Grossesse extra-utérine : à ne pas prendre à la légère
Publié le 22 Octobre 2003 à 2h00 par Dr Renaud Guichard, chirurgien
Dans les milieux chirurgicaux circule une boutade qui dit que " toute femme en âge de procréer ayant des douleurs abdominales ou des saignements est suspecte de grossesse extra-utérine (GEU) jusqu'à preuve du contraire ". Cela peut paraître bien excessif, mais il s'agit de diagnostiquer rapidement une pathologie grave pouvant avoir une issue fatale. La grossesse extra-utérine est en effet la première cause de mortalité chez la femme enceinte.

Existe-t-il une alternative à la chirurgie ?

Oui, pour les grossesses extra-utérines dépistées tôt, alors qu'elles sont encore de petite taille avec un taux d'hormones faible (inférieur à 1.000).
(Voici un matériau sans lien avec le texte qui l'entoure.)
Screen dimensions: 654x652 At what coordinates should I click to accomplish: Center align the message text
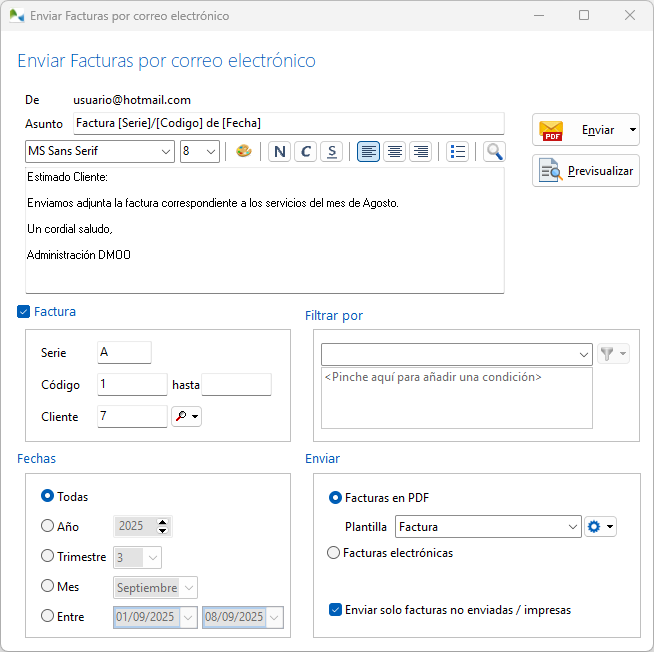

Il est alors possible d'injecter dans la trompe, sous échographie ou par voie générale, un produit issu de la chimiothérapie anticancéreuse (le méthotrexate), qui va stopper le développement de la grossesse extra-utérine. Le problème est que la disparition de la grossesse extra-utérine soit complète (on parle d'involution), ce qui n'est pas toujours le cas.

En conclusion

Suspicion de grossesse + douleurs et/ou saignement = consultation en urgence + échographie + dosage de bêta HCG.